- Born: February 11, 1945 New Haven, Connecticut, U.S.
- Died: January 17, 1969 (aged 23) Los Angeles, California, U.S.
- Cause of death: Murder
- Education: Lincoln University
- Occupation: Activist
- Years active: 1967–1969
- Known for: Leader of the Los Angeles chapter Black Panther Party
- Political party: Black Panther Party
- Spouse: Ericka Jenkins ​(m. 1968)​
- Children: 1

= John Huggins =

American activist

John Jerome Huggins Jr. (February 11, 1945 – January 17, 1969) was an American activist. He was the leader in the Los Angeles chapter of the Black Panther Party who was killed by black nationalist US Organization members at the University of California, Los Angeles (UCLA) campus in January 1969. As part of COINTELPRO, the FBI sent forged letters to Black Nationalists to inflame tensions between the Panthers and US Organization. Lary 'Watani' Stiner and his brother, were accused and charged for Huggins' assassination.

== Early life ==
John Huggins was born February 11, 1945, in New Haven, Connecticut, where he attended Hopkins School, although ultimately left and graduated from James Hillhouse High School. He was briefly enlisted in the United States Navy before attending Lincoln University in Chester County, Pennsylvania, where he met his wife Ericka Huggins. They moved together to Los Angeles and both became deeply involved in the Black Panther Party. They had one child, Mai Huggins.

DATASET —
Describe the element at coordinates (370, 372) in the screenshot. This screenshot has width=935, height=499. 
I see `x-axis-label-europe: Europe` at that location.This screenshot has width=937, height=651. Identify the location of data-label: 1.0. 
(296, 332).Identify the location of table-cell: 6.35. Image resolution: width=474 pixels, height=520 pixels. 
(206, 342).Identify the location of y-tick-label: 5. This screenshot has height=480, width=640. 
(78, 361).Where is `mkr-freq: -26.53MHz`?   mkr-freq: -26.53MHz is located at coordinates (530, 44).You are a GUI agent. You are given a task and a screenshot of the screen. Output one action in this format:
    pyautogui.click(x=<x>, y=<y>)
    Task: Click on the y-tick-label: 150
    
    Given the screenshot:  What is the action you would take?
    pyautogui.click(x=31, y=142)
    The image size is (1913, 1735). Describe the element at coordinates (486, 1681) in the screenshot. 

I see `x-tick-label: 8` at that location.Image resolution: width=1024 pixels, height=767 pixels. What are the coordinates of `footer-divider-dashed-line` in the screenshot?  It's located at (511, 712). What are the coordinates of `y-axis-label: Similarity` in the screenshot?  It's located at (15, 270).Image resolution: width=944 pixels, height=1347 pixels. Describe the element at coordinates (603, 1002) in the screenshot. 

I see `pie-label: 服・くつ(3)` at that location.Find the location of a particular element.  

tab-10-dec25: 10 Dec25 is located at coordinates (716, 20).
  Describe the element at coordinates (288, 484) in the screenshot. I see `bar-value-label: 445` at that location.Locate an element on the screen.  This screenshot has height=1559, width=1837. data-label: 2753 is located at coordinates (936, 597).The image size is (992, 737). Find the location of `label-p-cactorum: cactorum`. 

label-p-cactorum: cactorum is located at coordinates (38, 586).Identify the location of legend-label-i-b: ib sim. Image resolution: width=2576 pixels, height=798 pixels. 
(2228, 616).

WORK TO COMPLETE —
1. In the John Huggins article, copy the passage starting with "John Jerome Huggins" and going on through "for Huggins' assassination.", changing "forged letters" to "fake letters".
2. According to the John Huggins article, where did Huggins meet his wife Ericka?
3. Resume the article about John Huggins from its final sentence.

RESPONSES —
1.
John Jerome Huggins Jr. (February 11, 1945 – January 17, 1969) was an American activist. He was the leader in the Los Angeles chapter of the Black Panther Party who was killed by black nationalist US Organization members at the University of California, Los Angeles (UCLA) campus in January 1969. As part of COINTELPRO, the FBI sent fake letters to Black Nationalists to inflame tensions between the Panthers and US Organization. Lary 'Watani' Stiner and his brother, were accused and charged for Huggins' assassination.

2. At Lincoln University in Chester County, Pennsylvania.

3.
== Death ==

On January 17, 1969, Huggins and fellow Party leader Bunchy Carter were gunned down by Claude "Chuchessa" Hubert, a 21–year old member of the black nationalist US Organization during a meeting at UCLA. According to a witness, Huggins got into a scuffle with another man; 19-year old member Harold "Tuwala" Jones when he was shot by Hubert.

The FBI had infiltrated the Black Panther Party and the US Organization and created divisions that likely contributed to the murders. An FBI memo dated November 29, 1968, described a letter that the Los Angeles FBI office intended to mail to the Black Panther Party office. The letter, which was made to appear as if it had come from the US Organization, described fictitious plans by US to ambush BPP members. The FBI memo stated, "It is hoped this counterintelligence measure will result in an 'US' and BPP vendetta."

Lary 'Watani' Stiner and his brother were accused and convicted of the murders of Huggins and Carter though neither of them fired a weapon. Stiner is out on parole and has steadfastly maintained his innocence.

One consequence of Huggins' death was that it contributed to his cousin, Ruth Wilson Gilmore, leaving Swarthmore College.